● REQUIRED ACTION A
Reproduce the passage of the superbug article from "New Superbug Prompts" up to and including "for Disease Control)", word for word.
● REQUIRED ACTION B
Carry on the news article about the drug-resistant superbug from the point where it stops.

● TEXT SEGMENT
/---

New Superbug Prompts Warnings of 'Post-Antibiotic Era'
Mutation defeats drugs of last resort
By Rob Quinn,  Newser Staff
Posted Nov 20, 2015 4:03 AM CST
This illustration released by the Centers for Disease Control depicts a group of drug-resistant Enterobacteriaceae bacteria.   (AP Photo/Centers for Disease Control)

(Newser) – Less than 90 years after Alexander Fleming discovered penicillin, the world is on the verge of returning to an era without antibiotics, scientists warn. Researchers have discovered bacteria in China that can defeat even the "antibiotic of last resort," reports the BBC, which describes the development as the possible start of an "antibiotic apocalypse." MCR-1, the mutated gene that resists colistin, the antibiotic used when others fail, appears to already be widespread among livestock in China and is beginning to appear in an alarming number of human infections, the New Scientist reports.

\---

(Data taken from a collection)
/---

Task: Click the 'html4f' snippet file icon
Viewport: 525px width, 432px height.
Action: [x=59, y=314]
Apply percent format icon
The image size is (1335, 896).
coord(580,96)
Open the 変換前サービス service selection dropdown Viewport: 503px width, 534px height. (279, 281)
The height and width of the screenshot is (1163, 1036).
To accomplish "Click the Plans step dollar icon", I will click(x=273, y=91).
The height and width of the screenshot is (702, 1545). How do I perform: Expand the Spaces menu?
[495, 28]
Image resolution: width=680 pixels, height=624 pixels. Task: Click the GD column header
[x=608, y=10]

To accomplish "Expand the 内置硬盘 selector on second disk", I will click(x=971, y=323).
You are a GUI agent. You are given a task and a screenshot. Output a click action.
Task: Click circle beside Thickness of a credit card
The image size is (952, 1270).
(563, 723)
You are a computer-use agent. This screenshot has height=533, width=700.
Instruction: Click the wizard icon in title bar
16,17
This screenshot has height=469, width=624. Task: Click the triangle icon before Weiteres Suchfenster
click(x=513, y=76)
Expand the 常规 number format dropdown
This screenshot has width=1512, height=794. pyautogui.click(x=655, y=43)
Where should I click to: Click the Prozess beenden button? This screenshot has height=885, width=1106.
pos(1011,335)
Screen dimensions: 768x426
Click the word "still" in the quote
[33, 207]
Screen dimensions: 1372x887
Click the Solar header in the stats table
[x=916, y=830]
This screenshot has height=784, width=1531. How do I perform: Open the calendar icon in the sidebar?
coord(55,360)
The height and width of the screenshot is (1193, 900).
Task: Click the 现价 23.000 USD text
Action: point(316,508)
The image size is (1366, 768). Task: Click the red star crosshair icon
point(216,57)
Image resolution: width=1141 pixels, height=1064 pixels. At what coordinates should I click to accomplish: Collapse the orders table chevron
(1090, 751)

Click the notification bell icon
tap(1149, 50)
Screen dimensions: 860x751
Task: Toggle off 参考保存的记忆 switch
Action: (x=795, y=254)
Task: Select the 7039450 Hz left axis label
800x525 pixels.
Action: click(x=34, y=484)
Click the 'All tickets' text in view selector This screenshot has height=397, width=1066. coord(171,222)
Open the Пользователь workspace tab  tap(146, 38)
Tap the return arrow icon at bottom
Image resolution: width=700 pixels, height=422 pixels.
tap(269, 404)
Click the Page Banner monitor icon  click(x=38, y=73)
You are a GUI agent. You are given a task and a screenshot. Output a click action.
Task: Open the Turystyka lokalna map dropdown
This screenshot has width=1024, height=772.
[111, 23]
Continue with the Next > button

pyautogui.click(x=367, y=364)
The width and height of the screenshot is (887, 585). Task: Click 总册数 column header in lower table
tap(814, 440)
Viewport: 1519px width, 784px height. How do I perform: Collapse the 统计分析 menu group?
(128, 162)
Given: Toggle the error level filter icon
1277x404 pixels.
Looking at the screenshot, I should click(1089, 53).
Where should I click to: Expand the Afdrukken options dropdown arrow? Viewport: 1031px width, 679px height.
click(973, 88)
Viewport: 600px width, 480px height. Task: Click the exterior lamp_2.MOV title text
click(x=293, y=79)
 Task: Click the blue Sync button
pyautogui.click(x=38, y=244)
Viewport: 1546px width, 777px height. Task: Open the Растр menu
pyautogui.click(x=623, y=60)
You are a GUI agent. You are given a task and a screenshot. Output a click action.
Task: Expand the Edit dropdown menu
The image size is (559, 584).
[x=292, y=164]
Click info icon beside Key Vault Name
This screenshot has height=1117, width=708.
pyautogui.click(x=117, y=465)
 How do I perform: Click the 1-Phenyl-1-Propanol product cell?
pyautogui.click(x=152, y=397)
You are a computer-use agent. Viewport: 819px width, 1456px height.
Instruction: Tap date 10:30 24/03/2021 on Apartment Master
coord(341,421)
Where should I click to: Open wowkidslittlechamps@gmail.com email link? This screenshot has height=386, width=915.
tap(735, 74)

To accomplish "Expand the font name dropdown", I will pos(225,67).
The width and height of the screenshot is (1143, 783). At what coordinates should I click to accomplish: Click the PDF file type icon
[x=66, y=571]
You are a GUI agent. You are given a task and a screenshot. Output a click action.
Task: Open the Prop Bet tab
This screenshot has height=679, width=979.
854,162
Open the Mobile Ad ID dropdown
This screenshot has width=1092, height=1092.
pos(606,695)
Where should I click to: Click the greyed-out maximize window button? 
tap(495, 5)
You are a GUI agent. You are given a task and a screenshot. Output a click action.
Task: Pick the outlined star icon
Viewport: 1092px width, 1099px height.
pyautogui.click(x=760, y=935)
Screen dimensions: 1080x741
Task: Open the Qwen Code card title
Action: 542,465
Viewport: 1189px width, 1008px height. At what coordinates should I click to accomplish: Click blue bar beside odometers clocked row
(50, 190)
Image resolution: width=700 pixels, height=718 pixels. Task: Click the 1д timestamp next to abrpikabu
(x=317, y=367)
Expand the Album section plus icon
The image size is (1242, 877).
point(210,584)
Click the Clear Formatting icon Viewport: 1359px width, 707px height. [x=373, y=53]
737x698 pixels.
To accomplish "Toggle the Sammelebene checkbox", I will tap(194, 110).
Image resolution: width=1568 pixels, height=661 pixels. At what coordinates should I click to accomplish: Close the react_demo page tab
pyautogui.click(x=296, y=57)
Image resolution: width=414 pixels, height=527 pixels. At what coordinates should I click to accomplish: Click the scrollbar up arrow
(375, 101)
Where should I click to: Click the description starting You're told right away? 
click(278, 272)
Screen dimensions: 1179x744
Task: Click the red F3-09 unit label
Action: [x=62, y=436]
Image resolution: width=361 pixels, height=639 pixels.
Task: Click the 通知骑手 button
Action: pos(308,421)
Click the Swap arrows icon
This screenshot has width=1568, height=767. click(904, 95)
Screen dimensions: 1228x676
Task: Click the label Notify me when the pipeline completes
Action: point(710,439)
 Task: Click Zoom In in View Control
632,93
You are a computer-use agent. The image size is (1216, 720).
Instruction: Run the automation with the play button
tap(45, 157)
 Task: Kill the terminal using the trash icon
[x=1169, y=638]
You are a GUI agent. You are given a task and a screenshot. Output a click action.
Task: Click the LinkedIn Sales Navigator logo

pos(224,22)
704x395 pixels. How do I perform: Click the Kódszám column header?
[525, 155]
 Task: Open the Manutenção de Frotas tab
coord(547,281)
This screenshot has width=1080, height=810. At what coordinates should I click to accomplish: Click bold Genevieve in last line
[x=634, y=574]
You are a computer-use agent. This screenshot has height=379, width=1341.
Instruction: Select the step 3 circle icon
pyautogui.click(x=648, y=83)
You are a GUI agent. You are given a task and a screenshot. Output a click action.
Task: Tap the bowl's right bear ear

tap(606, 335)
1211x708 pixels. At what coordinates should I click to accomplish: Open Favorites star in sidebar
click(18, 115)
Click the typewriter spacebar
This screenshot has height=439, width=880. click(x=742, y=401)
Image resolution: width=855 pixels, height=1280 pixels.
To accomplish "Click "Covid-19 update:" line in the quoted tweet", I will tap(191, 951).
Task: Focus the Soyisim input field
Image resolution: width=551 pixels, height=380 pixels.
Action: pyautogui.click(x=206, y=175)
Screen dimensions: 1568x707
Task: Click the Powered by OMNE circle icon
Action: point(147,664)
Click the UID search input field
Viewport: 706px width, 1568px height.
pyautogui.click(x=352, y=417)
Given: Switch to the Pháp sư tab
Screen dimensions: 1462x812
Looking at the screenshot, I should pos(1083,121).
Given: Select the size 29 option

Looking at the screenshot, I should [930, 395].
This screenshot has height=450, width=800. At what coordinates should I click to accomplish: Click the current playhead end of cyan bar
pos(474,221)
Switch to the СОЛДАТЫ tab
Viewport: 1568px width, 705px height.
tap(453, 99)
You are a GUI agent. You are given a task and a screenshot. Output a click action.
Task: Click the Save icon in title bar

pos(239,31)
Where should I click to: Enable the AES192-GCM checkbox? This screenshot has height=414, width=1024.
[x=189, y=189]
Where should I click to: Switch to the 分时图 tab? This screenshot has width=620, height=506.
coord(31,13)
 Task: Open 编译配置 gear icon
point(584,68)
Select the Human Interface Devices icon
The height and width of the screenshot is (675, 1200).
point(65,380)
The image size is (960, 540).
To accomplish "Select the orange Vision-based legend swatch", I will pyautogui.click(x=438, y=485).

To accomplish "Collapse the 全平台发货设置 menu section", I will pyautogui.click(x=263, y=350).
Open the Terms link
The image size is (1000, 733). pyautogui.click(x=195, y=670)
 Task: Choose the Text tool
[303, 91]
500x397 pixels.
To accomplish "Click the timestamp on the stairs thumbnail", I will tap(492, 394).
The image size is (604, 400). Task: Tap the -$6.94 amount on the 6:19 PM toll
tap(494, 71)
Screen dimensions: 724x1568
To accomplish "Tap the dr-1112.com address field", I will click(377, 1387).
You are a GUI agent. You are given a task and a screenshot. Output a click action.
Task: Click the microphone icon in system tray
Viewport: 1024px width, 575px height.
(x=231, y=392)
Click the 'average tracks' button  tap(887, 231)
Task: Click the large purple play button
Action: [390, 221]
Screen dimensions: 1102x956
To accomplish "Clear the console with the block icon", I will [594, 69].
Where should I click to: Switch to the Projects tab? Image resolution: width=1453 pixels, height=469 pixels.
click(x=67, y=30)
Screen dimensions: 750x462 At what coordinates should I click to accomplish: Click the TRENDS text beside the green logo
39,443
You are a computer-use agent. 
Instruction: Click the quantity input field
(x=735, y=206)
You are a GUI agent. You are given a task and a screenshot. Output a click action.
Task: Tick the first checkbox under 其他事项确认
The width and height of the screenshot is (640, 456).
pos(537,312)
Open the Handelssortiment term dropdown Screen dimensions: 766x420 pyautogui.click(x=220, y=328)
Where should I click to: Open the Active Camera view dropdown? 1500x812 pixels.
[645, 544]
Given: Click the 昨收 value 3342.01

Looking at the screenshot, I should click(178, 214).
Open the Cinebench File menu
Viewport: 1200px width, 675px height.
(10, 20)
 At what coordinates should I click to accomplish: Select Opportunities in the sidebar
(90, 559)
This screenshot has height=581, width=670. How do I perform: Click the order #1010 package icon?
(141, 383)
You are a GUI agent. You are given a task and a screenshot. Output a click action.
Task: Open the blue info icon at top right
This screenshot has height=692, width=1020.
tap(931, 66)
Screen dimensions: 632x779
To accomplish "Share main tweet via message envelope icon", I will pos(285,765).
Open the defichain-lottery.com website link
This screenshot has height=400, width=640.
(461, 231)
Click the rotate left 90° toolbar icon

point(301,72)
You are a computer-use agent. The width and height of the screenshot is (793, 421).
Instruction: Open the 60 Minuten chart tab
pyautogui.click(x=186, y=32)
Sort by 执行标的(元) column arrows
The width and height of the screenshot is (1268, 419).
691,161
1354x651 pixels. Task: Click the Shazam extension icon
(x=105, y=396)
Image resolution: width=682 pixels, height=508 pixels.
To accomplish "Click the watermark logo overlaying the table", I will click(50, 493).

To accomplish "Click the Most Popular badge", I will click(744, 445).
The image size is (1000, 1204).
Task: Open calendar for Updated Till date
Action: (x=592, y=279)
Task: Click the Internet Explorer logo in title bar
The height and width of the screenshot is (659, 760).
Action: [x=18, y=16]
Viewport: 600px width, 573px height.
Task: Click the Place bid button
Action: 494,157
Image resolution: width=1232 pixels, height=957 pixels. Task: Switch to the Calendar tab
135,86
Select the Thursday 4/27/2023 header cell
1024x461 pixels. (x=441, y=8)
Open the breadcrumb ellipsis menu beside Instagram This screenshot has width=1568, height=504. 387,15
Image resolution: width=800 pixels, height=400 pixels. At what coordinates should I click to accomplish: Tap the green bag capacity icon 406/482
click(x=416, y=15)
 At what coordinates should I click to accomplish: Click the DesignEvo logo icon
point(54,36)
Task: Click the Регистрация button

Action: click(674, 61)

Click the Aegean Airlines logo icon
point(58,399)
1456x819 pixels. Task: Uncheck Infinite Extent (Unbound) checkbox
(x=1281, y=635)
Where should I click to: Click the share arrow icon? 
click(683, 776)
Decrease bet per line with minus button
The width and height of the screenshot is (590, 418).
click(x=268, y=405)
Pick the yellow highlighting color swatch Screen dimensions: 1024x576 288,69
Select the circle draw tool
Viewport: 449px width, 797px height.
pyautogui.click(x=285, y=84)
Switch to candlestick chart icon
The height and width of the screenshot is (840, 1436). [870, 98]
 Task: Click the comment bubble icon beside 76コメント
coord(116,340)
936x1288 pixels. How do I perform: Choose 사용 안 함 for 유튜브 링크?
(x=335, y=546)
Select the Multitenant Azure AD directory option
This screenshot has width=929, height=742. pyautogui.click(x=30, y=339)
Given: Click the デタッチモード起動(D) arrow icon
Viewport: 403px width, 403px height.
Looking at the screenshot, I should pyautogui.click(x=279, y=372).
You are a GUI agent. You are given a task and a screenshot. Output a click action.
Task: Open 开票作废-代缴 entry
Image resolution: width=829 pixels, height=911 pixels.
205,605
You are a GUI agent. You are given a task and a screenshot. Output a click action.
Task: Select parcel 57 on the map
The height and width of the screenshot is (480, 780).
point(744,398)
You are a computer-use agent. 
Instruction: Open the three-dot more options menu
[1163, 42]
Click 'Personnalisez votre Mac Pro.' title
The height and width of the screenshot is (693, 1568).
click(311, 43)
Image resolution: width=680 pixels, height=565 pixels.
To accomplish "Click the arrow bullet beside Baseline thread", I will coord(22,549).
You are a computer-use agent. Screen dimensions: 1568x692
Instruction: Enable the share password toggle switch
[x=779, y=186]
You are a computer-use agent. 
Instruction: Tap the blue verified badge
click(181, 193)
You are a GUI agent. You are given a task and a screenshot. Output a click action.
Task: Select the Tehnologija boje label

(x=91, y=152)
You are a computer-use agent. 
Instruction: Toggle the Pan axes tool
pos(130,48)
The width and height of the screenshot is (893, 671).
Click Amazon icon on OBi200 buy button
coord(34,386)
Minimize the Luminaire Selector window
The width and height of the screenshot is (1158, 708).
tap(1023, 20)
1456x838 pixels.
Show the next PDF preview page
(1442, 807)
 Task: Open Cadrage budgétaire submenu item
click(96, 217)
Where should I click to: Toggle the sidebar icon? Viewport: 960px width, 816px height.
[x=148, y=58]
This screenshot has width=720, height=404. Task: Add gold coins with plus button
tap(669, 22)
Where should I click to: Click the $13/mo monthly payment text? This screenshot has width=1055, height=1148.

\---

● EXERCISE RESULT A
New Superbug Prompts Warnings of 'Post-Antibiotic Era'
Mutation defeats drugs of last resort
By Rob Quinn,  Newser Staff
Posted Nov 20, 2015 4:03 AM CST
This illustration released by the Centers for Disease Control depicts a group of drug-resistant Enterobacteriaceae bacteria.   (AP Photo/Centers for Disease Control)

● EXERCISE RESULT B
If the mutation spreads worldwide, "which is a case of when not if, and the gene aligns itself with other [antibiotic-resistant] genes, which is inevitable, then we will have very likely reached the start of the post-antibiotic era," researcher Timothy Walsh tells the BBC. But it isn't time to panic, according to Maddie Stone at Gizmodo, who notes that a powerful new class of antibiotics is currently being developed, and there may be many more in the pipeline. The discovery of MCR-1, however, suggests it's time to "stop letting the livestock industry throw all of our useful antibiotics down the drain," she writes. (Subway has become the latest chain to announce a switch to antibiotic-free meat.)